Morriss-Cotterill contends that it is the prohibitive cost of software that leads to widespread use of illegal copies - even in financial institutions - across the developing world. But, until now anyway, there was not a widely available affordable and practical alternative to Windows.
"The Anti Money Laundering Network's Malaysia company," he continues, "granted MSC Status by the Malaysian government for innovative technology companies, has developed a wide range of technology products to assist in detecting and deterring money laundering, customer identification and profiling and staff training."

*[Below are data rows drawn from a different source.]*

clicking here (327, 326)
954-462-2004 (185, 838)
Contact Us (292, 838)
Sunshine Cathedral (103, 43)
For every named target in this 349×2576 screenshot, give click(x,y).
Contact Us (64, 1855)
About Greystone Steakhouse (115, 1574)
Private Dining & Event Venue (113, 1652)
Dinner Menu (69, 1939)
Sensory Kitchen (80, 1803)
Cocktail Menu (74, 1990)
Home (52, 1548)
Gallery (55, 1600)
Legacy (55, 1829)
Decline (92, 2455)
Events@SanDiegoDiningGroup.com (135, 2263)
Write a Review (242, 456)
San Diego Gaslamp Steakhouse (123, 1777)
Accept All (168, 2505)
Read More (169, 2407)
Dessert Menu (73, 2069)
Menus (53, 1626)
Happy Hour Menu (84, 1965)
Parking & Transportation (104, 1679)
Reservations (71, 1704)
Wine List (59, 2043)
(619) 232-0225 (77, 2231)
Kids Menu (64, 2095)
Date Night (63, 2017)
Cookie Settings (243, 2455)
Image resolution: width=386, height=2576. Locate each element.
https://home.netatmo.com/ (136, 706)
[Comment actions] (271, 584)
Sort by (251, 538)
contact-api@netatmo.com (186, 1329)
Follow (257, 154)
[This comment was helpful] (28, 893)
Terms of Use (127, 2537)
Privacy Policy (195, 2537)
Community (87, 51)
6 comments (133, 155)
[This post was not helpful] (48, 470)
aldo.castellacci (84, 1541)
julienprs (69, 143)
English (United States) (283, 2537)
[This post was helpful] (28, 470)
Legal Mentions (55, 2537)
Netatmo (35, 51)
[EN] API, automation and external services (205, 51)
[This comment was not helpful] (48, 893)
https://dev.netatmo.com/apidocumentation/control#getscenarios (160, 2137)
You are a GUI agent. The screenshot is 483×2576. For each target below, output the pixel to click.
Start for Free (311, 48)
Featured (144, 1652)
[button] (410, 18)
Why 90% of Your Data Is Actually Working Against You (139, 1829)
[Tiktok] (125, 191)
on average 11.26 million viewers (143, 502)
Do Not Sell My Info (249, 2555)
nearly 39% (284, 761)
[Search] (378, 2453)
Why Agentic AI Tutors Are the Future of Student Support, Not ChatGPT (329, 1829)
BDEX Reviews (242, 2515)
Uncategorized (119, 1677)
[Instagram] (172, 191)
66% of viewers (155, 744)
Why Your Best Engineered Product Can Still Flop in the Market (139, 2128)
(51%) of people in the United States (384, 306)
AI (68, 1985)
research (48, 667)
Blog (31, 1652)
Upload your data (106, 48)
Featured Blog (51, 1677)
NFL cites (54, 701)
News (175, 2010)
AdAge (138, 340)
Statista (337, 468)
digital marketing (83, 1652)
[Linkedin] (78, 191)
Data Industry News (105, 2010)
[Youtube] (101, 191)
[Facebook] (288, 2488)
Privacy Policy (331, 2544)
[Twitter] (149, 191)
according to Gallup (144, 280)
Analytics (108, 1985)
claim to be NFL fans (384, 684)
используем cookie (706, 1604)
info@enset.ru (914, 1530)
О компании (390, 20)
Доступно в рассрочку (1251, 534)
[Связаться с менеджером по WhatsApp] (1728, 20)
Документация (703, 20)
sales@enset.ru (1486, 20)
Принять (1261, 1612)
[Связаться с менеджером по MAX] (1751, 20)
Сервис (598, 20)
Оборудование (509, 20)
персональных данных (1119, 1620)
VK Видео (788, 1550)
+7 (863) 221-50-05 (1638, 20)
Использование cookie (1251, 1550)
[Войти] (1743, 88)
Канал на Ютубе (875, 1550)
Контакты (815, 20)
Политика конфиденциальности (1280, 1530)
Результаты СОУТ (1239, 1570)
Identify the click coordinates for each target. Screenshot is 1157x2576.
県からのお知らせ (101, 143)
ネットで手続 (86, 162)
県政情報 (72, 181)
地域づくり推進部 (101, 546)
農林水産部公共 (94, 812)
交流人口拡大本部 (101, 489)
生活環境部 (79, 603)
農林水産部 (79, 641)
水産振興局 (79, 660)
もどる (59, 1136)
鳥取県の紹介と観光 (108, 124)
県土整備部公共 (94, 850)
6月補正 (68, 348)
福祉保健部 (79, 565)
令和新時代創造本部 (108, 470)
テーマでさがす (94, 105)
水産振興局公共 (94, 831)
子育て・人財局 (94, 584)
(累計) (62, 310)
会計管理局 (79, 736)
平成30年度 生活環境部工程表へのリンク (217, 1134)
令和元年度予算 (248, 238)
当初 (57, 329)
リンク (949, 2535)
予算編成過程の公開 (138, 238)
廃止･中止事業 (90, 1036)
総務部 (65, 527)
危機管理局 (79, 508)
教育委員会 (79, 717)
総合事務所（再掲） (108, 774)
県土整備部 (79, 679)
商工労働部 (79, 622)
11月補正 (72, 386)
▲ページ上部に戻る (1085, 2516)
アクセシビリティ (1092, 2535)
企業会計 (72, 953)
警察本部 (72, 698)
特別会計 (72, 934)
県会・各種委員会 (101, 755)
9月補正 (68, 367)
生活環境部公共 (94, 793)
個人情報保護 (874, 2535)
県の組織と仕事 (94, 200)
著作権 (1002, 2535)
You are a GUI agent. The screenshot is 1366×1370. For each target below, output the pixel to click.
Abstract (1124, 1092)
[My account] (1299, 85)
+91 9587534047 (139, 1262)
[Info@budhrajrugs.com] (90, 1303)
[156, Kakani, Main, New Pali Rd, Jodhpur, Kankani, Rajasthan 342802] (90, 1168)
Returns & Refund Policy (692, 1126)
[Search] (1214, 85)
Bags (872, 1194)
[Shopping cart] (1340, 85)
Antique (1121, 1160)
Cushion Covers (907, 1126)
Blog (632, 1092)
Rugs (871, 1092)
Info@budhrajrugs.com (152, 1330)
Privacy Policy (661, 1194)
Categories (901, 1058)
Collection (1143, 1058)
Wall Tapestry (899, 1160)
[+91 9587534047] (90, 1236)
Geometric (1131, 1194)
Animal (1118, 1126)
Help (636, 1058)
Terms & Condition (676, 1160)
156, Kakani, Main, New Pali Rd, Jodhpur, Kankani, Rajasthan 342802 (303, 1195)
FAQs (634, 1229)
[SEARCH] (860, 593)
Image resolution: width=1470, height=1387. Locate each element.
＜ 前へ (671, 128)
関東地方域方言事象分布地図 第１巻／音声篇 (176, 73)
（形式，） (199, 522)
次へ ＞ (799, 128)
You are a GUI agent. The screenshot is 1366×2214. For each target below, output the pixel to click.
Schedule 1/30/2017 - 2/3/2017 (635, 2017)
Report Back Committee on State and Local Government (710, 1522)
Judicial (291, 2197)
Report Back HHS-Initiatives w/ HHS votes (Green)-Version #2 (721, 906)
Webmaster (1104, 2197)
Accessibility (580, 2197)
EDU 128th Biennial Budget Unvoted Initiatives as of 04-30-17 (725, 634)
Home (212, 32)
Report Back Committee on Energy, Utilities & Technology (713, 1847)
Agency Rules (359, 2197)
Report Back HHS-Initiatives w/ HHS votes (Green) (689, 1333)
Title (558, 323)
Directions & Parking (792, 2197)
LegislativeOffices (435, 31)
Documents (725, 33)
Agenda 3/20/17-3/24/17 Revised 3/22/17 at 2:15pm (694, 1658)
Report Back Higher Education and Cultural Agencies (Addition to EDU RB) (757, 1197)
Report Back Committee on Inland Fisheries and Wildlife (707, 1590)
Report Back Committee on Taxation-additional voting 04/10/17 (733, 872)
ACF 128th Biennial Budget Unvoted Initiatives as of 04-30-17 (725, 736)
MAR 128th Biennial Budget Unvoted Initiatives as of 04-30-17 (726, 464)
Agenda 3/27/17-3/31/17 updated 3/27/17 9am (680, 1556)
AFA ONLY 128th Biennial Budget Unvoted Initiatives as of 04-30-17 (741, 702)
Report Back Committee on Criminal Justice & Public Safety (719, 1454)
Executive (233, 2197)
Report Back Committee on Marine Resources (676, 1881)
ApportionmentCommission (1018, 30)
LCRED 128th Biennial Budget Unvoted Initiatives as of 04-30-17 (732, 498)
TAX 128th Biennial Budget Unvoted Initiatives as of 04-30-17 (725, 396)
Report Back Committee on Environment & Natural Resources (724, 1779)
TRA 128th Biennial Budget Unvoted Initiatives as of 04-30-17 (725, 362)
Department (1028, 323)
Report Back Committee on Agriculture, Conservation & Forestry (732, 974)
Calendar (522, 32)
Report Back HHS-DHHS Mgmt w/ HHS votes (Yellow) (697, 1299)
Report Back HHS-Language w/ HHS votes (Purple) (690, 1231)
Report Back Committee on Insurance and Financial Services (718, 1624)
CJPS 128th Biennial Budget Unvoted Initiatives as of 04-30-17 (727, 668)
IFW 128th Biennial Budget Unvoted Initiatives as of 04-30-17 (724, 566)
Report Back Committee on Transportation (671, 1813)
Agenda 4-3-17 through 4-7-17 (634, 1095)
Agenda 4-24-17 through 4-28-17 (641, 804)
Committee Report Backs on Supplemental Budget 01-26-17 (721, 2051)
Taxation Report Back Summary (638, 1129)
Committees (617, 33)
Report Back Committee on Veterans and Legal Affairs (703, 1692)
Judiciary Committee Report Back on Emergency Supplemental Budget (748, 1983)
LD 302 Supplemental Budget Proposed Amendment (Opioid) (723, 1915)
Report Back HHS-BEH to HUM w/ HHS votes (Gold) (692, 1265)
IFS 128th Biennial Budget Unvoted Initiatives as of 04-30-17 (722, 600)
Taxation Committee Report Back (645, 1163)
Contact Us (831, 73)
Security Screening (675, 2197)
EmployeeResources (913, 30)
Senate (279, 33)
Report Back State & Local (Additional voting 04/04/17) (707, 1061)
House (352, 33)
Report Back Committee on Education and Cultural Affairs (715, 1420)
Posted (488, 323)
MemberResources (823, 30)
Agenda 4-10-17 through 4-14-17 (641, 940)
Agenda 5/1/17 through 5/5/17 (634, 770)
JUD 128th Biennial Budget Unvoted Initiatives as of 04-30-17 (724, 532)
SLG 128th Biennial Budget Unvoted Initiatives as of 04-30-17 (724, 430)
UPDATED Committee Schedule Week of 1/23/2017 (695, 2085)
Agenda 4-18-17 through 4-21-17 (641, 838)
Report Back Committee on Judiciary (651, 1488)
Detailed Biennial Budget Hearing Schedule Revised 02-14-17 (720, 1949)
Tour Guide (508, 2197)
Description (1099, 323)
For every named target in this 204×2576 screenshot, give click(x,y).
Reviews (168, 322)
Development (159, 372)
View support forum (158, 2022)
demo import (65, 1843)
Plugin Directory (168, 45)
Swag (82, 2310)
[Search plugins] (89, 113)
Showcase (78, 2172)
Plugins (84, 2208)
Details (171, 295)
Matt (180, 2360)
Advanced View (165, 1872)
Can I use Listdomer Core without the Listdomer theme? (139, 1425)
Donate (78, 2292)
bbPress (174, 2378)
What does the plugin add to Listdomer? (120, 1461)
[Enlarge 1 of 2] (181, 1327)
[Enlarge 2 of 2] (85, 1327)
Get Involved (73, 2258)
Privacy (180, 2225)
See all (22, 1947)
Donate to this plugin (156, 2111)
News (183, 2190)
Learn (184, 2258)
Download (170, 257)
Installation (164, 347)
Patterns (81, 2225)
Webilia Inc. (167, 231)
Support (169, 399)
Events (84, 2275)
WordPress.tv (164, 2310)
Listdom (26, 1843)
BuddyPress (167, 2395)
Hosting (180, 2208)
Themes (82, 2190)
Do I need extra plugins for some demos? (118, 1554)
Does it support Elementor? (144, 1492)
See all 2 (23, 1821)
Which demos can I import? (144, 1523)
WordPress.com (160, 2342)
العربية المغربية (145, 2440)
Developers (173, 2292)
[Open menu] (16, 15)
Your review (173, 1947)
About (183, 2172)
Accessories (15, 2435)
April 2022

"All have been developed especially with the Linux platform in mind: and are accessible from the new Java Desktop System," says Morris-Cotterill.
"The fact that Microsoft has decided to leave the developing world and small business, both of which still run on Windows 95, 98 and 98SE, behind when it comes to patching defects in the operating system is a motivator to purchase new versions of software which the organisations simply do not need. The cost of the entire Sun system including all necessary software, is less than the cost of upgrading just the Windows OS, even if other programs do not have to be upgraded. But there is also the likely additional cost of bringing in new or newer PCs to handle the demands of the latest OSs. The overall cost of making systems secure against virus, worm and other attacks, if businesses remain with Windows, is simply too much for many businesses," he adds.
In Morriss-Cotterill's view, the existing cost of software also drives crime: "The piracy of that software creates huge profits for organized crime world-wide and profits those profits are laundered. So we have a multi-faceted interest in affordable software," he concludes.